Member of the U.S. House of Representatives from Georgia's 8th district
- In office March 4, 1933 – January 3, 1939
- Preceded by: Charles H. Brand
- Succeeded by: W. Benjamin Gibbs

Personal details
- Born: June 28, 1893 near Baxley, Georgia, U.S.
- Died: November 28, 1981 (aged 88) Alma, Georgia, U.S.
- Party: Democratic
- Children: 5, including Braswell Jr.
- Alma mater: Emory University

= Braswell Deen =

American politician (1893–1981)

Braswell Drue Deen (June 28, 1893 – November 28, 1981) was a U.S. Representative from Georgia.

== Life ==
Born on a farm near Baxley, Georgia, Deen attended public and high schools and South Georgia College, McRae, Georgia.

Deen was elected county school superintendent, Appling County, Georgia, November 1916-August 1918. He was graduated from Emory University, Atlanta, Georgia, in 1922. He served as superintendent of schools at Tennille, Georgia from 1922 to 1924. He served as president of South Georgia Junior College, McRae, Georgia from 1924 to 1927. He engaged in farming and real estate development in 1927 and 1928. He was editor and proprietor of the Alma (Georgia) Times.

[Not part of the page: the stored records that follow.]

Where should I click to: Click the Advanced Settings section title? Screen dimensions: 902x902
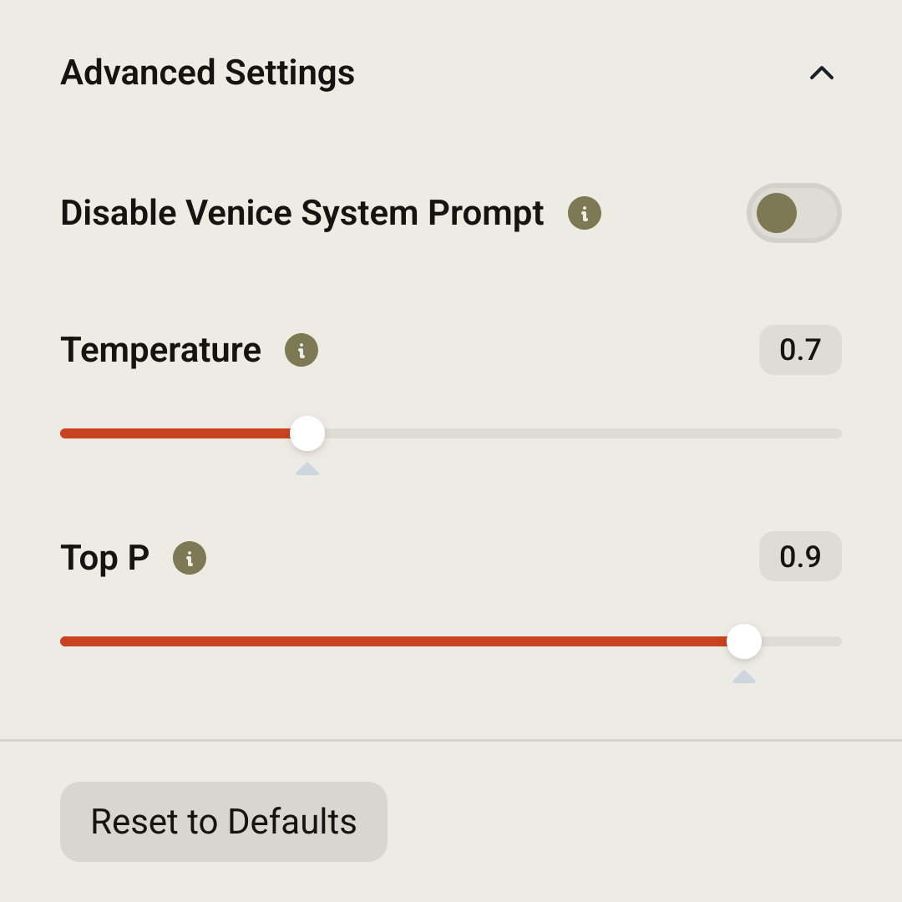[x=207, y=73]
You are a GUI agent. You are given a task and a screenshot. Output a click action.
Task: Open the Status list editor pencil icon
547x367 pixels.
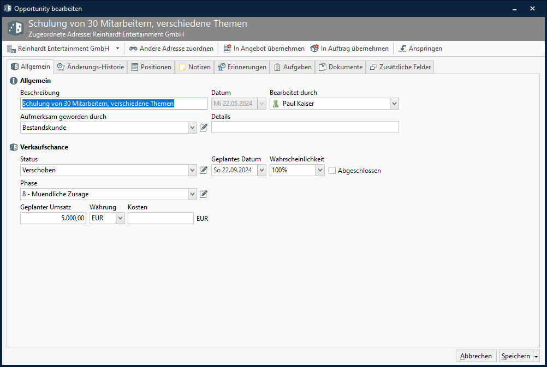204,170
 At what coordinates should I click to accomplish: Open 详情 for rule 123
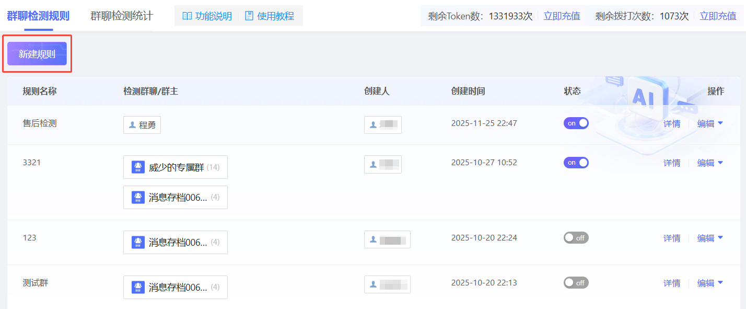672,238
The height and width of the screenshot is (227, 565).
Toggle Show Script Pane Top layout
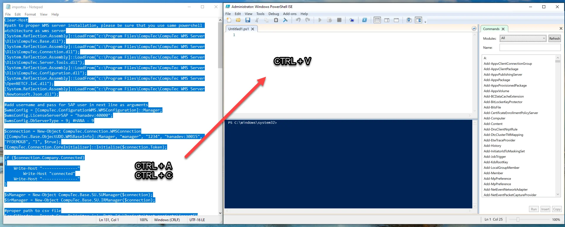coord(377,20)
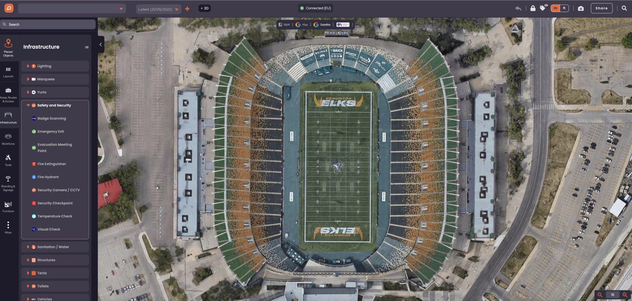Click the Share button
The width and height of the screenshot is (632, 301).
coord(601,8)
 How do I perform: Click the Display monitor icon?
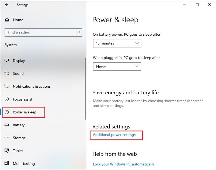pyautogui.click(x=7, y=61)

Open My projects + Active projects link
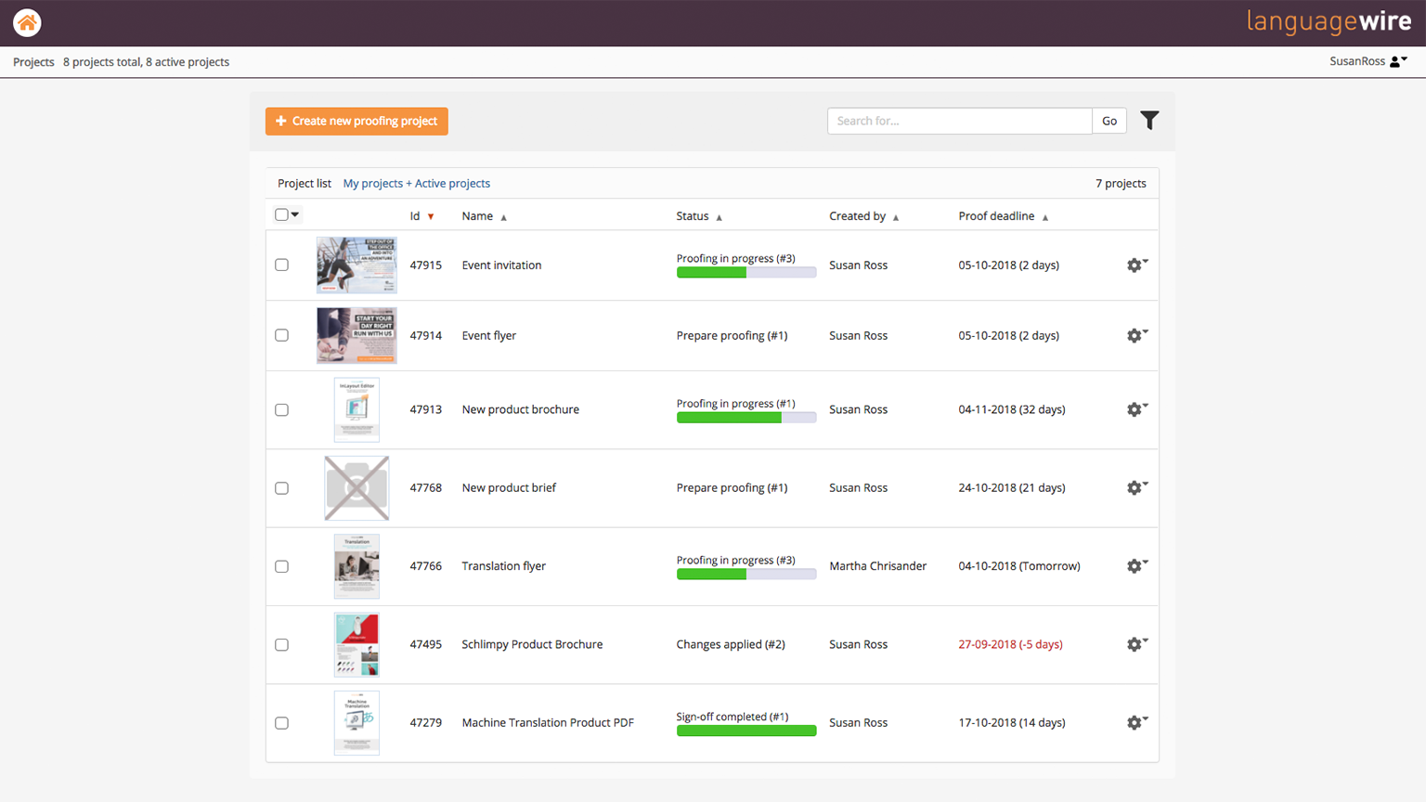point(416,184)
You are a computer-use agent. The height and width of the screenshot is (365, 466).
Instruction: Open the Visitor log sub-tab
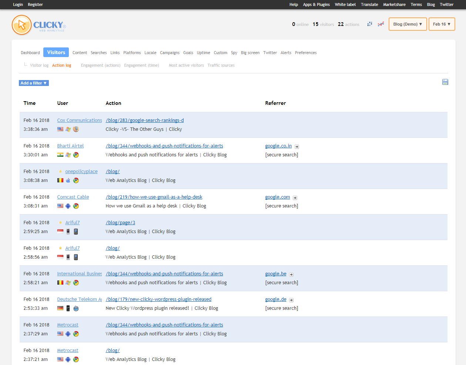tap(39, 65)
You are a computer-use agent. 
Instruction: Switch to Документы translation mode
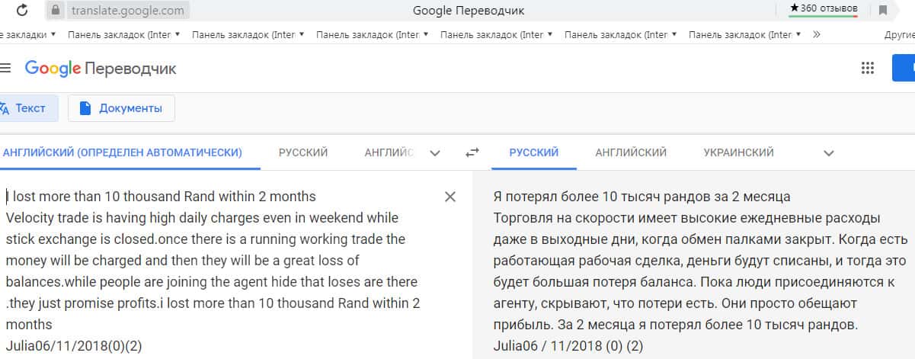click(x=121, y=108)
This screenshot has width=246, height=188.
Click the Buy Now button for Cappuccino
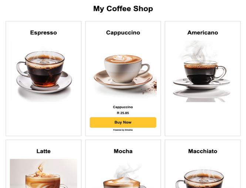click(123, 122)
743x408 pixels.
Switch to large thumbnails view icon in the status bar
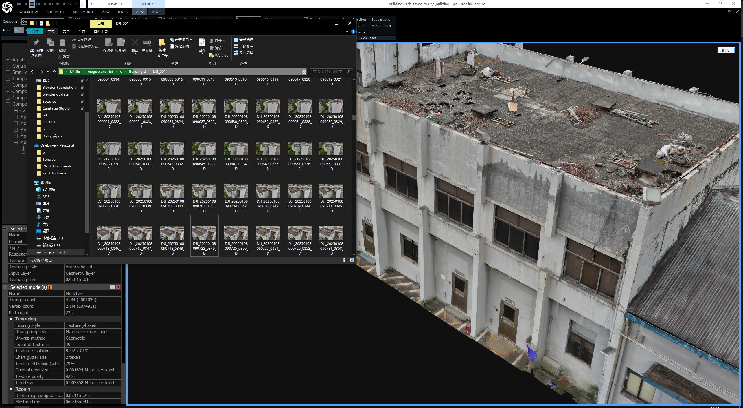click(352, 260)
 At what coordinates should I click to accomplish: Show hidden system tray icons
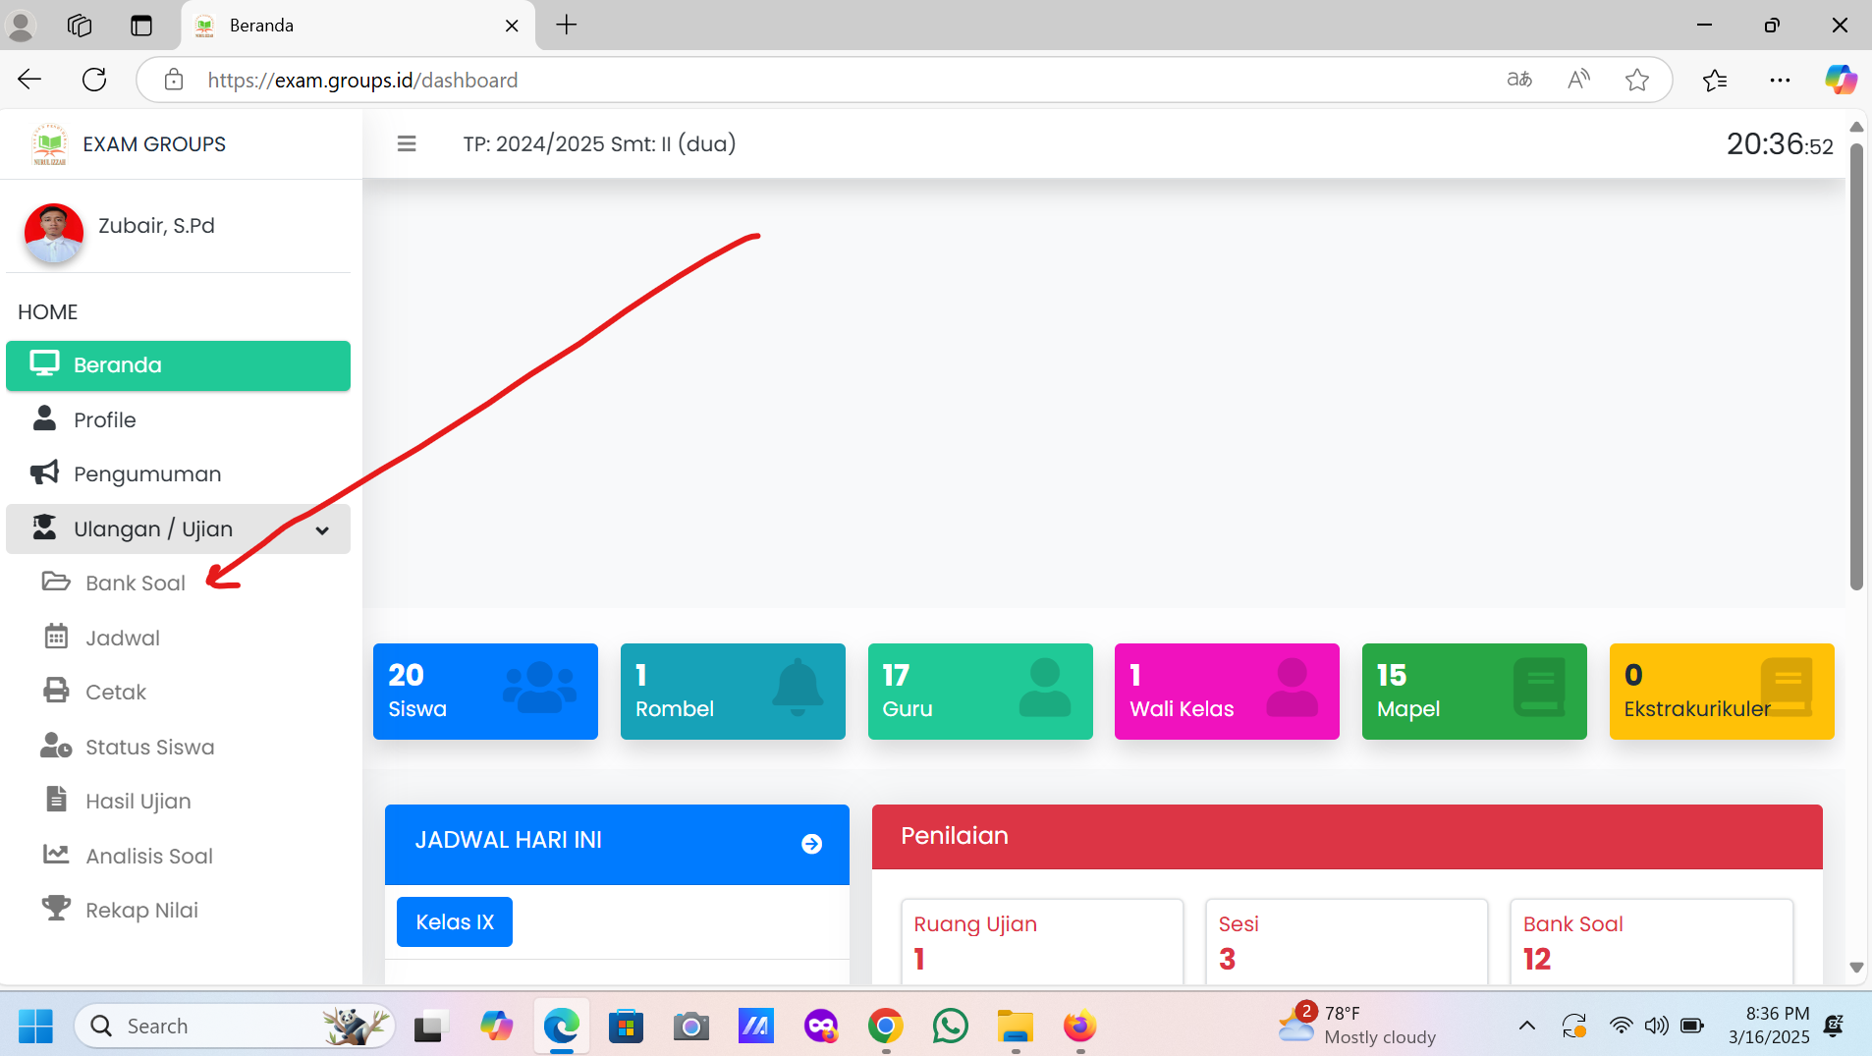1526,1026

He also engaged in banking.

Deen was elected as a Democrat to the Seventy-third, Seventy-fourth, and Seventy-fifth Congresses (March 4, 1933 – January 3, 1939). He was not a candidate for renomination in 1938 to the Seventy-sixth Congress. After serving in Congress, he worked as an insurance broker and cattle farmer. He resided in Alma, Georgia, until his death there on November 28, 1981. He was interred at Rose Hill Cemetery in Alma, Georgia.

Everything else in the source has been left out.